What Are Different Tournament Categories In Tennis?

What Are Different Tournament Categories In Tennis?

by Nurein Ahmed

Being a tennis fan can be extremely overwhelming when you have to keep up with a multitude of matches every day for an entire year.

But with significant reforms to the calendar, it makes it easier to follow and watch the most important events, the biggest matches, and the world's best players simply sticking to a particular tennis tournament.

In this article, we'll look at the different tournament categories in tennis whilst also highlighting their competitiveness and their level on the tennis ladder.

Grand Slams

Grand Slams occupy the highest level of professional tennis competition. It is made of four tournaments, namely Australian Open, Roland Garros, Wimbledon, and US Open.

Grand Slam tournaments allow the highest number of playing fields, with 128 players entering the main draw. Grand Slams offer 2000 ranking points to the winning player in the singles competition, which is the most of any tournament level.

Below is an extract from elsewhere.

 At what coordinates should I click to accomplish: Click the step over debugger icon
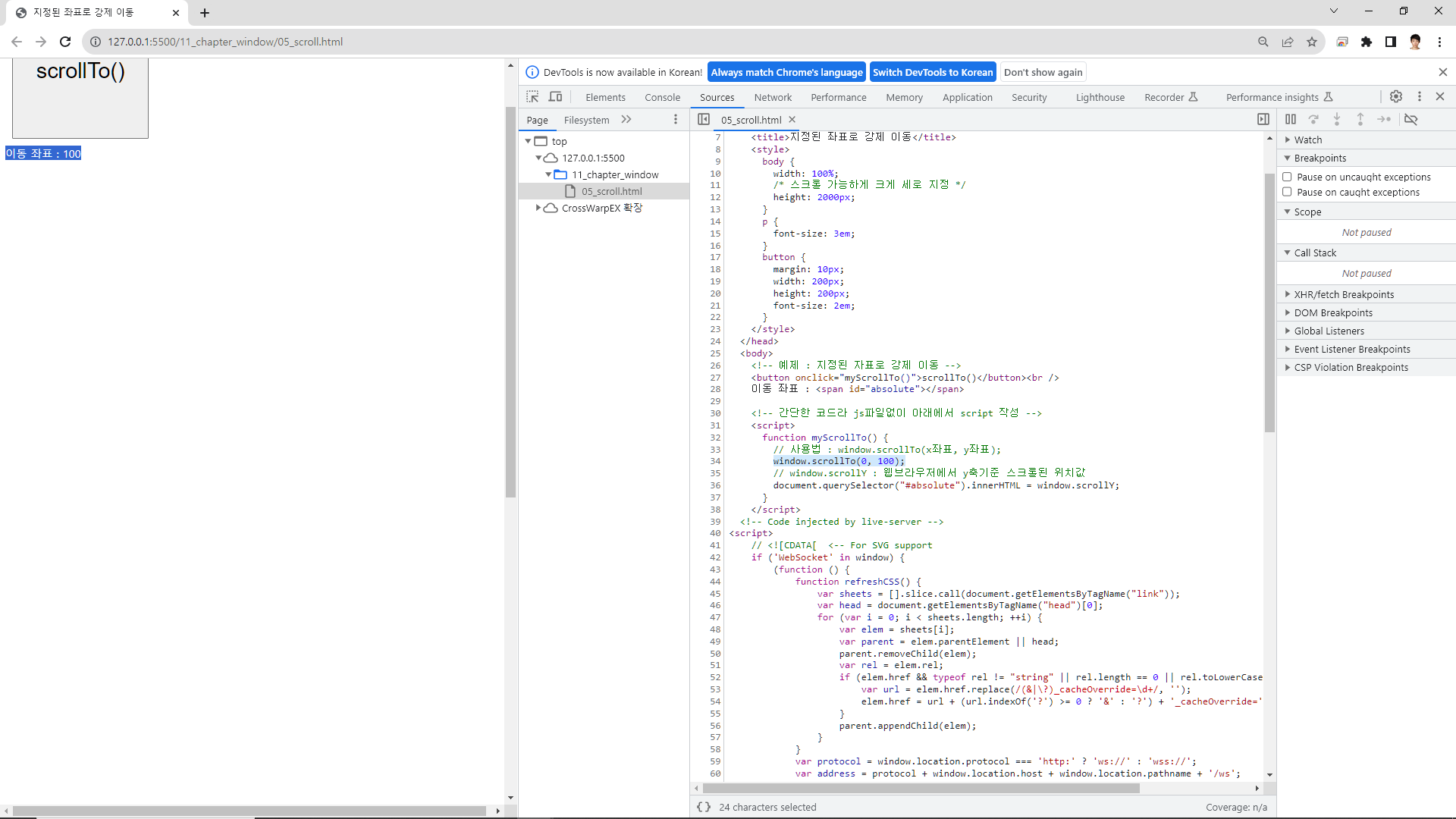pos(1314,120)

Men and women earn equal prize money at all four major tournaments. Grand Slams are played across three surfaces: hard, clay, and grass courts.

ATP/WTA Finals

Formerly known as Masters Cup for the men and WTA Tour Championships for the women, the season-ending ATP and WTA Finals remain the most prestigious tournaments outside the four Grand Slams.

This is a special tournament in that only the eight best players in a calendar year qualify and compete in a round-robin format pitting two groups of four up until the semifinal when knockouts take effect.

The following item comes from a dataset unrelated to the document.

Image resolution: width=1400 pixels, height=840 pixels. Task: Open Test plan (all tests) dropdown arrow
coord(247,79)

This season-ending finale is played in the final week of the tennis calendar and is played exclusively indoors on a hard court.

ATP Masters 1000/WTA 1000

The WTA aligned its tournament categories from this level to match those of the ATP since 2021. The number of tournaments in this category is nine across both ATP and WTA tours. Some of the tournaments are held jointly during the course of the season, such as Indian Wells, Miami Open, Madrid Open, Italian Open, and Cincinnati Masters.

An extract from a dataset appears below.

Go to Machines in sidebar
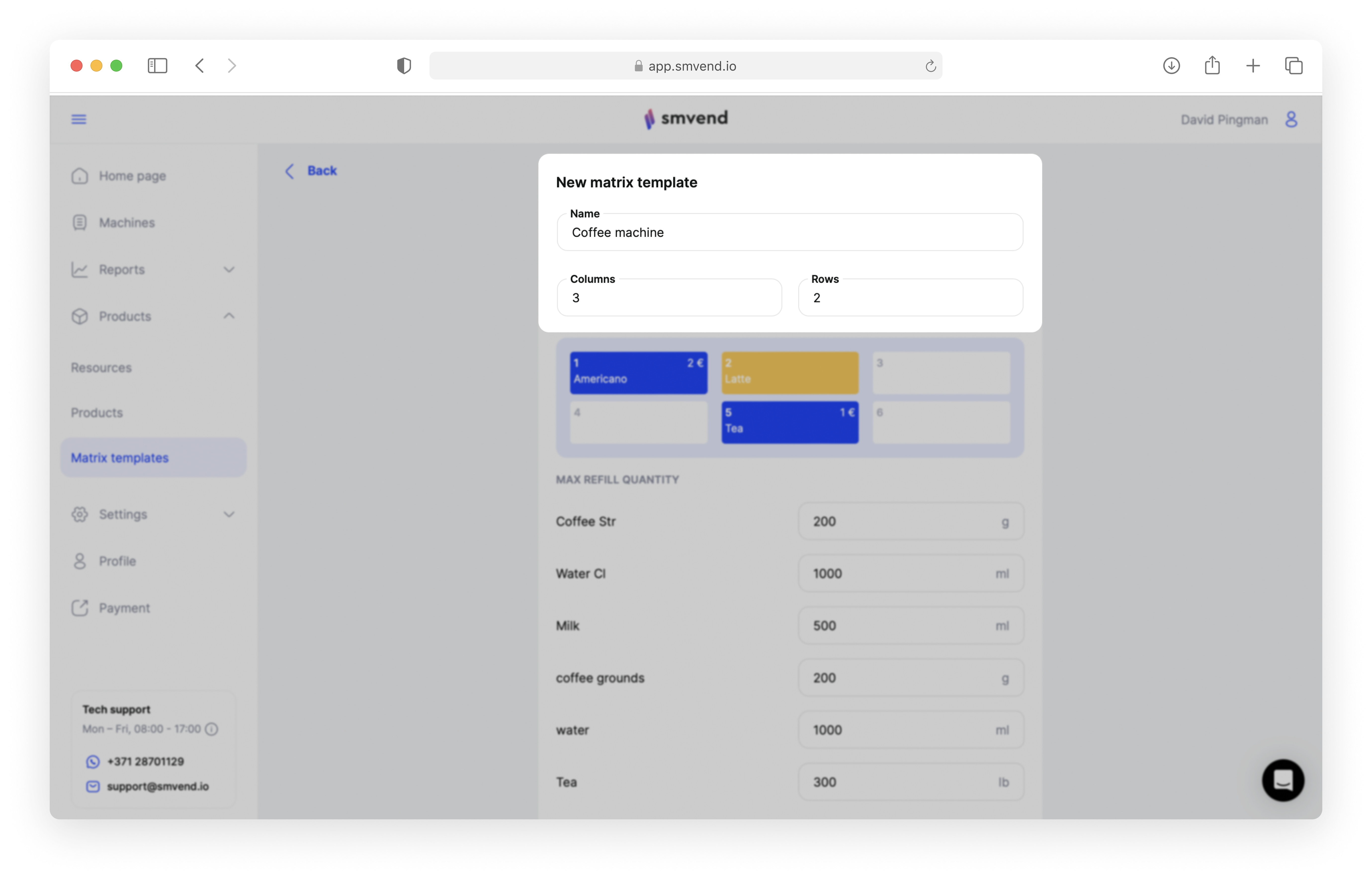The width and height of the screenshot is (1372, 879). click(x=127, y=222)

The Masters/WTA 1000 category features a 56-player draw, although five of those tournaments have an expanded 96-player draw as of 2023, such as Indian Wells, Miami, Madrid, Rome, and Shanghai, and will be played over a two-week period. Tournaments such as the Canadian Open and Cincinnati will also follow suit by 2025.

As the category implies, 1000 ranking points are on offer to the winning player in this category and are played primarily on hard and clay courts.


This is the fourth-highest level of the tennis tournament category. The 500 level has 13 ATP tournaments and 12 on the WTA side and is played across four continents. The ATP and WTA 500 tournaments are played on three different surfaces: hard, clay, and grass.

The winner collects a maximum of 500 points (480 on the WTA). Depending on the tournament, the entry list tends to feature a 32 or 48-singles-player draw.


This is the lowest level of Tour level tennis on both the ATP and WTA tours. It offers a maximum of 250 ranking points (280 on the WTA). There are 38 tournaments on the ATP side, while 30 are on the slate on the WTA.

The 250 category has the highest number of slots on the tennis calendar to give lesser-ranked players the chance to build their ranking and make an adequate amount of prize money on a consistent basis. It features between 28 to 32 players in the main draw.

ATP Challenger/WTA 125 Series

The ATP Challenger is the second tier of men's tennis after the ATP Tour. The women's equivalent for this category is the WTA 125 series. This category acts as a pathway to forging a career in the upper echelons of the sport and bridges the gap between ITF tennis and ATP Tour levels.

Following an overhaul of the tournaments system in 2023, points accrued in this category will be based on the tournament's code for the men's (Challenger 175, 125, 100, 75, 50), while the women's will have a standard point format for all 125 series (160 points to the winner).

ITF World Tour

The ITF World Tour is the entry-level staircase in the world of the tennis profession. Known as the Futures circuit until 2019, the ITF Tour underwent a major reform in 2019 announcing significant changes in its rankings system while simultaneously looking to improve the financial situation of junior players who are climbing the transition ladder to the senior level.

There are over 1000 tennis tournaments in this category all over the globe. The men's tour comprises two prize money levels of tournaments - M15 ($15,000) and M25 ($25,000), while the women's has five prize money levels - W15 ($15,000), W25 ($25,000), W60 ($60,000), W80 ($80,000), W100 ($100,000).

Results at this level are also factored in the ATP and WTA rankings allowing players to leap into the Challenger and WTA 125 series and eventually the long road to becoming a top star on the ATP and WTA tours.